RAWtools, with the help of Tim Coons and Justin Bullis, will be leading two peacemaking liturgies at the Wild Goose Festival next month. The liturgy includes the usual singing, scripture readings and testimonies, but with an added dimension. Together we will also create a physical representation of God’s prophecy in Micah and Isaiah of “beating your swords into plowshares”.
The gun will be disassembled and, using a small furnace, the metal components melted down to create a tool of creation. Romal Tune will be speaking at the PeaceMaker on Gun Violence Liturgy and John Dear at our PeaceMaker on War Liturgy.
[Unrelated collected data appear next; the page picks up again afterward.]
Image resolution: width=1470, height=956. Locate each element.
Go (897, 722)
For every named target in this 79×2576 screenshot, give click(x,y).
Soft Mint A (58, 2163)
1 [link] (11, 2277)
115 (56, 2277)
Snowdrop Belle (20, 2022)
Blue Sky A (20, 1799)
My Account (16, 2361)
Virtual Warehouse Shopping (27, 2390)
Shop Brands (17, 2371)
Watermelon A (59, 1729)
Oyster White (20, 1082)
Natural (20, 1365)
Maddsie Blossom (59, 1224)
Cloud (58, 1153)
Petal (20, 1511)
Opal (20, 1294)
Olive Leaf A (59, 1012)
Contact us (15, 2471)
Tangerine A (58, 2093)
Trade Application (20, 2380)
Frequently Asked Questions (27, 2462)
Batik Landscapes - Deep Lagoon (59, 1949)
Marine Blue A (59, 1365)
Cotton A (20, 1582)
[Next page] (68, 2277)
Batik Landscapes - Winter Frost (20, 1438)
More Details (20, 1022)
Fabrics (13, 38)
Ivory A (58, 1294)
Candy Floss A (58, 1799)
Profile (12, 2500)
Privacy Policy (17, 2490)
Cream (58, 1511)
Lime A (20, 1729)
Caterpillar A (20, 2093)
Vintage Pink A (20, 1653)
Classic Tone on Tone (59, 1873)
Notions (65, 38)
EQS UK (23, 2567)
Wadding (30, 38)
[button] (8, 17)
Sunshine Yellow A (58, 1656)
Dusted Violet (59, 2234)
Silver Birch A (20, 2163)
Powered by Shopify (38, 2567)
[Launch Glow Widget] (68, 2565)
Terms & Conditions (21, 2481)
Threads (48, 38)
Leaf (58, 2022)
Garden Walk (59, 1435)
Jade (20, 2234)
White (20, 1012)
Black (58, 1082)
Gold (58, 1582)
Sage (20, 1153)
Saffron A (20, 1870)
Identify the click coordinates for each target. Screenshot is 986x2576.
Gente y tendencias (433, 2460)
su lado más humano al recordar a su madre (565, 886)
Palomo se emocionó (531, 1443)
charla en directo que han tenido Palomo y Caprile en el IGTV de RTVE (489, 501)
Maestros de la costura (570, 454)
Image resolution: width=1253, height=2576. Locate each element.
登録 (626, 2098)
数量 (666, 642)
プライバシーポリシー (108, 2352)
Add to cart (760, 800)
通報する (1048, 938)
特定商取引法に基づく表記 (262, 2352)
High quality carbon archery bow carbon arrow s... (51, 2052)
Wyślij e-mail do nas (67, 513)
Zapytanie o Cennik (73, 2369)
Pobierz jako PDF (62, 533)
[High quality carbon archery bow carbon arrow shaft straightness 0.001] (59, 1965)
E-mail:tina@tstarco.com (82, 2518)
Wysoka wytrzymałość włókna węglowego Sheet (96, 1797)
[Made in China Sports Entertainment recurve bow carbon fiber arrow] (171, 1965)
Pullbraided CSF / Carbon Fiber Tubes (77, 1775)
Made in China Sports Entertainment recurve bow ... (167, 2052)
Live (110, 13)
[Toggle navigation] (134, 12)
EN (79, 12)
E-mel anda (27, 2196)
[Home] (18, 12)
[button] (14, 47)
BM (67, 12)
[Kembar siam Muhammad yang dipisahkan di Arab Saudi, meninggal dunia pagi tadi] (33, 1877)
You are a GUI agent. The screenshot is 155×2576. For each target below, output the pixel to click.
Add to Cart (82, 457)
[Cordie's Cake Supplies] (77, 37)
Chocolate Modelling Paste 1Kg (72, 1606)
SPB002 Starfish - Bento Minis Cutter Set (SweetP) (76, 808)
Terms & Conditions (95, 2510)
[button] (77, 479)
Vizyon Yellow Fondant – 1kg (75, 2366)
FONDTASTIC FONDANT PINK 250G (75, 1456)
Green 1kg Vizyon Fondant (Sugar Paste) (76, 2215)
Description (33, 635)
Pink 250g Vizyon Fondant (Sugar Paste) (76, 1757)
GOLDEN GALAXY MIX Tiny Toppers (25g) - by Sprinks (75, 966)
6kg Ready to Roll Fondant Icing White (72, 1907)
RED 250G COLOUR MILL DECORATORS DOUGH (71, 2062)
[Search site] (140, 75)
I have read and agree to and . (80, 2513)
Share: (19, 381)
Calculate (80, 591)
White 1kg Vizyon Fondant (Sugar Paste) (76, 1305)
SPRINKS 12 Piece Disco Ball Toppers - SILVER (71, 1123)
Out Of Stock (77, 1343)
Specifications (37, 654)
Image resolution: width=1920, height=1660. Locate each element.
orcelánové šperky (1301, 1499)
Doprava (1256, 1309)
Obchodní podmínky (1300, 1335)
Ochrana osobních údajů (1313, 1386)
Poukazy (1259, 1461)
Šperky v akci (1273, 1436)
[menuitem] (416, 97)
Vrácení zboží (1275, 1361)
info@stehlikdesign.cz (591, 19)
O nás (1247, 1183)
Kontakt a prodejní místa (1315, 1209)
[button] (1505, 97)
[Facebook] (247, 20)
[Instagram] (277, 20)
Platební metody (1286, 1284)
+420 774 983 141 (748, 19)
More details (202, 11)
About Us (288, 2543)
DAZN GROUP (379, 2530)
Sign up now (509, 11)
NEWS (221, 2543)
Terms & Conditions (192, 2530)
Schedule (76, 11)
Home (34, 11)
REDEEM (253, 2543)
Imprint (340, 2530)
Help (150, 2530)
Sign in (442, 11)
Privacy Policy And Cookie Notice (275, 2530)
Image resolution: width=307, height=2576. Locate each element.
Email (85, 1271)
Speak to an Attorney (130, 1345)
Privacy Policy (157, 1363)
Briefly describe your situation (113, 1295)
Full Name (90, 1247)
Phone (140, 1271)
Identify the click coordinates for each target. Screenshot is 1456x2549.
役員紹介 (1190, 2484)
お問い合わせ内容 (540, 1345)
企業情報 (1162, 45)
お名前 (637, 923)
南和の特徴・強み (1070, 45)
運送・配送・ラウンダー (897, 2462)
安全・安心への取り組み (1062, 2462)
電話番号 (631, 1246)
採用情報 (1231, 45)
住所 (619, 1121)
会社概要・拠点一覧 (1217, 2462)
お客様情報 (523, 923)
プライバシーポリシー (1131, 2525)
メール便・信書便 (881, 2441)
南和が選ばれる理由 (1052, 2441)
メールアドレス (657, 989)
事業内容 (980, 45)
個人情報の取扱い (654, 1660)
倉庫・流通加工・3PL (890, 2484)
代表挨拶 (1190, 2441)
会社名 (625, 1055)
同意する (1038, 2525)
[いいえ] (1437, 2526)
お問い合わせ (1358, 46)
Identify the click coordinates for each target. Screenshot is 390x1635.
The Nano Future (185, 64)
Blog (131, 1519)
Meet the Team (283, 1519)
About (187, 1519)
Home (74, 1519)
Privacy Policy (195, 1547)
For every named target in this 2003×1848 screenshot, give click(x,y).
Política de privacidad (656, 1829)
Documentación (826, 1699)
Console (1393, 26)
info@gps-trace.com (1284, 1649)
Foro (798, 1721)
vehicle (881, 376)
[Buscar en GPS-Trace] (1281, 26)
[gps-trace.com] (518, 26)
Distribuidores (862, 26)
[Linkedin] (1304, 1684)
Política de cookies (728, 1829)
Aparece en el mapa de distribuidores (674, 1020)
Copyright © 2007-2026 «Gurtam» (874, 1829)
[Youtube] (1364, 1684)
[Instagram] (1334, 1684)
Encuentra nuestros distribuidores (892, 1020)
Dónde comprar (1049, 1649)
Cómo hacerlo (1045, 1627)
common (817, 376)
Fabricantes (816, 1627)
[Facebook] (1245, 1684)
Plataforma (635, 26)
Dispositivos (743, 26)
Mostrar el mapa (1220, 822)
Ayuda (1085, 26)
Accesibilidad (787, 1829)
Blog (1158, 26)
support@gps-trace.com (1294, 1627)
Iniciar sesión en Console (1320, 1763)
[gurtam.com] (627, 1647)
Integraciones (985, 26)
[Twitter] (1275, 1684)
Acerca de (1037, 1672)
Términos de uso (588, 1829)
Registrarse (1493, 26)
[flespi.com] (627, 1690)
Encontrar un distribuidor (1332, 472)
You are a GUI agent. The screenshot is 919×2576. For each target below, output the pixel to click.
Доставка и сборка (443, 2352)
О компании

Founder Mike Martin had considered the concept for RAWtools for many years. His anabaptist faith background coupled with experience in the family landscaping business combined to birth the concept. But, it was the Sandy Hook Elementary School shootings in 2012 that propelled him into action.
In 2013, Mike launched the RAWtools at the Justice Conference, held in Philadelphia that year.
“Our goal is to create new narratives of nonviolence and peacemaking, instead of narratives of violence,” says Mike.
Guns used during the liturgy are donated by individuals who no longer want a weapon in their home and sometimes by police officers. Mike hopes to formally partner with police departments, offering a constructive way to dispose of confiscated weapons. “We want to let them know that we’re an option as far as what what we can do with weapons, that we’re an option for police departments or even just for people who are uncomfortable having a gun in their home,” he explains. At the end of the liturgy, the newly made tool is given to someone involved in the service or sold to help fund the work of RAWtools.
He knows that, in some ways, he’ll be preaching to the choir.
But for Mike, peacemaking is about more than the occasional liturgy; it’s a daily practice.
“It’s living out the witness of Christ, being a listener, loving alongside people,” explains Mike.
“Being a peacemaker is about a lot of little stuff—being in relationship—and not necessarily big, grand, Nobel-Peace-Prize stuff,” he says. The hardest part is having patience and practicing peace toward those with whom we strongly disagree or even dislike. Not that Nobel Peace Prize scale is bad (Nobel Peace Prize nominee John Dear is speaking at our Friday Liturgy.).
In fact, he has a practical suggestion for how to ‘forge peace’ this week.
Have lunch with someone you don’t like to be around, suggests Mike, “an enemy, someone that hits all your pet peeves.”
“To sit down and listen and have lunch with somebody,” says Mike. “That is an act of peacemaking.”